WHAT THE EXERCISE ASKS
Under this task are some entries; return every one of them exactly.

*** Opening of DATASET EXTRACT ***

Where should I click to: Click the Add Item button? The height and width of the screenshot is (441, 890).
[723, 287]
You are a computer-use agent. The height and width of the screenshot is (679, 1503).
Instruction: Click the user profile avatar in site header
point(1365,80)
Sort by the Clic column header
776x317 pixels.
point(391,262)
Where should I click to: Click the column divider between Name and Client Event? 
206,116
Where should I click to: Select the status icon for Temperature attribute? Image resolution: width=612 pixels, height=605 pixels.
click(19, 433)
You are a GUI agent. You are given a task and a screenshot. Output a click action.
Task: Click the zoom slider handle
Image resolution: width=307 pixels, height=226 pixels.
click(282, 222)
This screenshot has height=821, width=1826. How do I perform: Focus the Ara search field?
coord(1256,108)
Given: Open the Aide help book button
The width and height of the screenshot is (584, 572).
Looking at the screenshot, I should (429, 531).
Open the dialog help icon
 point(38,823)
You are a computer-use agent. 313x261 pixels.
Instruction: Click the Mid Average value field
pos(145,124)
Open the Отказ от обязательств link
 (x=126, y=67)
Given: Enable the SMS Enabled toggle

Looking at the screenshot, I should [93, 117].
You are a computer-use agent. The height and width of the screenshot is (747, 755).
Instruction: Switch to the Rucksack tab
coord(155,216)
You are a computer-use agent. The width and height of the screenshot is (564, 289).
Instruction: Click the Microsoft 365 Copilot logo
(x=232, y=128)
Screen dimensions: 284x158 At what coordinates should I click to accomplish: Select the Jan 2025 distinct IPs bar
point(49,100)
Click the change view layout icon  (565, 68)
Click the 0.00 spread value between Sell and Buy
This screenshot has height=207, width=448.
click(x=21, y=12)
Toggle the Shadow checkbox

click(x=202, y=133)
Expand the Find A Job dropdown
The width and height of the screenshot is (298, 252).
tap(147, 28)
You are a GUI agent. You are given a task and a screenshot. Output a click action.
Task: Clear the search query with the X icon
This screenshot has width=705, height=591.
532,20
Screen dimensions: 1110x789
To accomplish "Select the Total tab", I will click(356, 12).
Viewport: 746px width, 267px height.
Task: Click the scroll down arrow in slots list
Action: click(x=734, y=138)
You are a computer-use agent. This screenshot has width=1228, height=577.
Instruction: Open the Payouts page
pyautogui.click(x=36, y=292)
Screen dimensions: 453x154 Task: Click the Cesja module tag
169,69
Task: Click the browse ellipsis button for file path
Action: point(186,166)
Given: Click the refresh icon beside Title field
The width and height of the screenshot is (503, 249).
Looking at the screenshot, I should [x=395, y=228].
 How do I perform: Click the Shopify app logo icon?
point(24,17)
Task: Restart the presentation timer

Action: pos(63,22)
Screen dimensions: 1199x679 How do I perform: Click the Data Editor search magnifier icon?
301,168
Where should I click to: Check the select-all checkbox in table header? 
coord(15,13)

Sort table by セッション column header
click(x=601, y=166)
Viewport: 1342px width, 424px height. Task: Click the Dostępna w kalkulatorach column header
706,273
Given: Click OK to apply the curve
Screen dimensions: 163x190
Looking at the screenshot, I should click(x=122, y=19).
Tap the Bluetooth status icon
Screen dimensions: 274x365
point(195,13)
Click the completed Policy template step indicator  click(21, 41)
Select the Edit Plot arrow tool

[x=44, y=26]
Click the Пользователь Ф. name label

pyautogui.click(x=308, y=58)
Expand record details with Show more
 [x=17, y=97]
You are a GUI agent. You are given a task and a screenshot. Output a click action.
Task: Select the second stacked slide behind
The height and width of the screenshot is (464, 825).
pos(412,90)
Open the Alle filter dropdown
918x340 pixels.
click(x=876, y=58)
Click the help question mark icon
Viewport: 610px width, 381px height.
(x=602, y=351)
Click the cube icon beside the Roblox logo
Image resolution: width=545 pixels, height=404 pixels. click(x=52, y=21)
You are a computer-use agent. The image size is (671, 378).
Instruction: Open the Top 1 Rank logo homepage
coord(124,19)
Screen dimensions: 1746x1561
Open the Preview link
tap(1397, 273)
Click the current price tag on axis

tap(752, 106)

*** Close of DATASET EXTRACT ***

ANSWER SECTION
Where should I click to: Click the Add Item button? The height and width of the screenshot is (441, 890).
[723, 287]
You are a computer-use agent. The height and width of the screenshot is (679, 1503).
Instruction: Click the user profile avatar in site header
point(1365,80)
Sort by the Clic column header
776x317 pixels.
point(391,262)
Where should I click to: Click the column divider between Name and Client Event? 
206,116
Where should I click to: Select the status icon for Temperature attribute? Image resolution: width=612 pixels, height=605 pixels.
click(19, 433)
You are a GUI agent. You are given a task and a screenshot. Output a click action.
Task: Click the zoom slider handle
Image resolution: width=307 pixels, height=226 pixels.
click(282, 222)
This screenshot has height=821, width=1826. How do I perform: Focus the Ara search field?
coord(1256,108)
Given: Open the Aide help book button
The width and height of the screenshot is (584, 572).
Looking at the screenshot, I should (429, 531).
Open the dialog help icon
 point(38,823)
You are a computer-use agent. 313x261 pixels.
Instruction: Click the Mid Average value field
pos(145,124)
Open the Отказ от обязательств link
 (x=126, y=67)
Given: Enable the SMS Enabled toggle

Looking at the screenshot, I should [93, 117].
You are a computer-use agent. The height and width of the screenshot is (747, 755).
Instruction: Switch to the Rucksack tab
coord(155,216)
You are a computer-use agent. The width and height of the screenshot is (564, 289).
Instruction: Click the Microsoft 365 Copilot logo
(x=232, y=128)
Screen dimensions: 284x158 At what coordinates should I click to accomplish: Select the Jan 2025 distinct IPs bar
point(49,100)
Click the change view layout icon  (565, 68)
Click the 0.00 spread value between Sell and Buy
This screenshot has height=207, width=448.
click(x=21, y=12)
Toggle the Shadow checkbox

click(x=202, y=133)
Expand the Find A Job dropdown
The width and height of the screenshot is (298, 252).
tap(147, 28)
You are a GUI agent. You are given a task and a screenshot. Output a click action.
Task: Clear the search query with the X icon
This screenshot has width=705, height=591.
532,20
Screen dimensions: 1110x789
To accomplish "Select the Total tab", I will click(356, 12).
Viewport: 746px width, 267px height.
Task: Click the scroll down arrow in slots list
Action: click(x=734, y=138)
You are a computer-use agent. This screenshot has width=1228, height=577.
Instruction: Open the Payouts page
pyautogui.click(x=36, y=292)
Screen dimensions: 453x154 Task: Click the Cesja module tag
169,69
Task: Click the browse ellipsis button for file path
Action: point(186,166)
Given: Click the refresh icon beside Title field
The width and height of the screenshot is (503, 249).
Looking at the screenshot, I should [x=395, y=228].
 How do I perform: Click the Shopify app logo icon?
point(24,17)
Task: Restart the presentation timer

Action: pos(63,22)
Screen dimensions: 1199x679 How do I perform: Click the Data Editor search magnifier icon?
301,168
Where should I click to: Check the select-all checkbox in table header? 
coord(15,13)

Sort table by セッション column header
click(x=601, y=166)
Viewport: 1342px width, 424px height. Task: Click the Dostępna w kalkulatorach column header
706,273
Given: Click OK to apply the curve
Screen dimensions: 163x190
Looking at the screenshot, I should click(x=122, y=19).
Tap the Bluetooth status icon
Screen dimensions: 274x365
point(195,13)
Click the completed Policy template step indicator  click(21, 41)
Select the Edit Plot arrow tool

[x=44, y=26]
Click the Пользователь Ф. name label

pyautogui.click(x=308, y=58)
Expand record details with Show more
 [x=17, y=97]
You are a GUI agent. You are given a task and a screenshot. Output a click action.
Task: Select the second stacked slide behind
The height and width of the screenshot is (464, 825).
pos(412,90)
Open the Alle filter dropdown
918x340 pixels.
click(x=876, y=58)
Click the help question mark icon
Viewport: 610px width, 381px height.
(x=602, y=351)
Click the cube icon beside the Roblox logo
Image resolution: width=545 pixels, height=404 pixels. click(x=52, y=21)
You are a computer-use agent. The image size is (671, 378).
Instruction: Open the Top 1 Rank logo homepage
coord(124,19)
Screen dimensions: 1746x1561
Open the Preview link
tap(1397, 273)
Click the current price tag on axis

tap(752, 106)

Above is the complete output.